Capital Metro’s bus system overhaul, which seeks to boost ridership by more than doubling the number of high-frequency routes while dropping some regular ones, comes to the transit agency’s board Wednesday for possible approval having undergone something of an overhaul itself.
Those numerous tweaks in the plan, the agency asserts in a newly released “equity analysis” required under federal civil rights law, have softened or eliminated the plan’s negative effect on neighborhoods with significant percentages of minority and low-income residents. Those revisions came over the past few months as customers, drivers and the agency’s own board of directors offered their critiques of the new plan.
“The potential disparate impacts are mitigated on almost all of the eliminated routes,” the analysis says, “as these routes will be replaced or served by one or multiple new or changed routes. Similarly, most of the modified routes will be replaced or served by one or multiple routes.”
Furthermore, by increasing the frequency of bus service on eight routes — giving Capital Metro a total of 14 “frequent” routes with buses coming every 15 minutes during daylight and evening hours — the new plan will better serve some minority and low-income customers, the analysis says.
The plan, which originally would have eliminated 17 of Capital Metro’s 80 or so routes and significantly modified 22 others, now eliminates 13 and modifies 20.
And instead of adding five routes, the plan now adds seven.
The changes, which would go into effect in June if approved by the Capital Metro board, would increase the agency’s annual operations cost by more than $10.2 million. Agency officials hope that investment will reverse Cap Metro’s years of persistent ridership losses, with buses now coming so frequently that people can catch one without a long wait or advance planning.
The board Wednesday will take a last look at the plan, and yet more changes could be tacked on. Or, potentially, the board could delay a decision, given that the proposed system changes are still seven months away.
At least one board member, Travis County Commissioner Jeff Travillion, who joined the board only last month, said Tuesday that the plan’s emphasis on cost benefit over community benefit, on frequency of service in the city’s core over route coverage of outlying areas where many transit-dependent people live, doesn’t sit well with him.
“The most important priority for me is need,” Travillion said. “If we first address the areas where transit is needed for everyday operations — getting to dialysis, to work, to day care and to the grocery store — and have that as our core, then we can start thinking about other areas of convenience. I want to make sure we have solutions for problems that we know are on the ground.”

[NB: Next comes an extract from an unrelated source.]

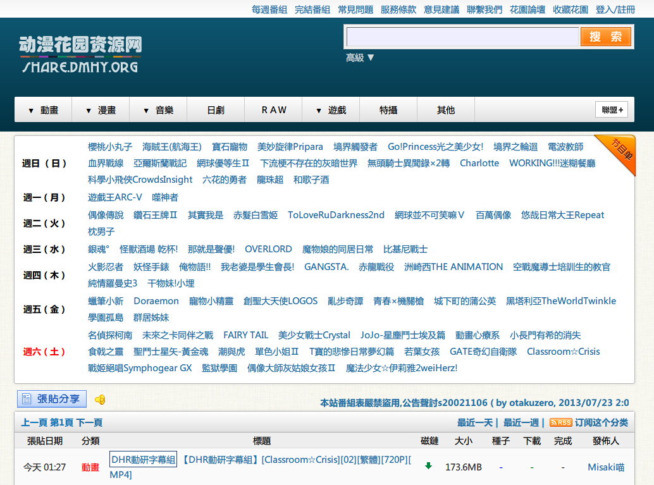Click the 張貼分享 post button
The height and width of the screenshot is (485, 654).
[x=52, y=398]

Austin City Council Member Ann Kitchen, also a member of the transit board, said that in particular she will be pushing for restoration of the No. 21 and No. 22 route combination, which trace a rough rectangle between Tarrytown, downtown and near East Austin.
Kitchen contends that the board, in approving a broad system blueprint in February called Connections 2025, had told the Capital Metro staff that certain routes would be taken out only after a plan for an “innovation zone” and replacement service had been worked out. Those innovation zones, in Tarrytown and elsewhere, remain only an intention at this point.
“I’m not going to vote for cutting that service until we go through the process,” Kitchen said. “I have remaining concerns about a number of different areas.”
That includes door-to-door, “paratransit” service for people whose disabilities make it difficult for them to use regular bus routes. Federal disability law requires transit agencies to provide such rides, which come at great cost to the agency, for people whose homes lie within a quarter-mile of a regular bus route. The dropped or altered routes that Capital Metro originally had in mind would have put about 90 current paratransit customers outside those geographic corridors.
That number is now down to about 34, Kitchen said.
“I’m going to propose just grandfathering those folks,” she said. And unlike some board members — who have indicated that the continued service for those customers might be temporary, at a cost of about $215,000 a year — Kitchen wants no time limit.